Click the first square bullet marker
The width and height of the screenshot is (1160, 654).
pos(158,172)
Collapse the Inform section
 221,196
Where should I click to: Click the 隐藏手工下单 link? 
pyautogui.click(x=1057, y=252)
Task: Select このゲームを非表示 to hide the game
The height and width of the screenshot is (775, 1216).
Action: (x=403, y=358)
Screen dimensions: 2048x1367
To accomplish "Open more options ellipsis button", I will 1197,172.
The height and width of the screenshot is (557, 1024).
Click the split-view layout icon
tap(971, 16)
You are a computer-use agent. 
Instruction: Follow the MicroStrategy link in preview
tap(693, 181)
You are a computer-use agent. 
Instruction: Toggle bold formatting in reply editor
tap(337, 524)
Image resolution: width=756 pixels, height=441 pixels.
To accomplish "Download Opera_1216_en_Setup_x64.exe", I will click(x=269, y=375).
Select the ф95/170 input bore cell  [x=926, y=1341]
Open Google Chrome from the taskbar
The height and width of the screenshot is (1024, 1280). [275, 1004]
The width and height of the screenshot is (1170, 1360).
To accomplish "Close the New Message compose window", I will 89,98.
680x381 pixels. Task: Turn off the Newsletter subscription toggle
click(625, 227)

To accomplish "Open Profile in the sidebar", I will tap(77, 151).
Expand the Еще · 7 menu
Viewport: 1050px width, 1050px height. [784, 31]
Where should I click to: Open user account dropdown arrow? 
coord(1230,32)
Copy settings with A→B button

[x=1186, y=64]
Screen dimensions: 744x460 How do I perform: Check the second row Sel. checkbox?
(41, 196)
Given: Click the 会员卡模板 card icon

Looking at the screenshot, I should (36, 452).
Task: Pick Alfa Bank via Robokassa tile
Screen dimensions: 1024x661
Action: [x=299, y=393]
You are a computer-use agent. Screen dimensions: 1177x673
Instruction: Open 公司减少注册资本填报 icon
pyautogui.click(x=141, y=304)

··········

Description of the task:
An exact copy of the lines above between the line holding "Instruction: Follow the" and the line holding "Image resolution: width=756", inclusive, is the whole answer.

Task answer:
Instruction: Follow the MicroStrategy link in preview
tap(693, 181)
You are a computer-use agent. 
Instruction: Toggle bold formatting in reply editor
tap(337, 524)
Image resolution: width=756 pixels, height=441 pixels.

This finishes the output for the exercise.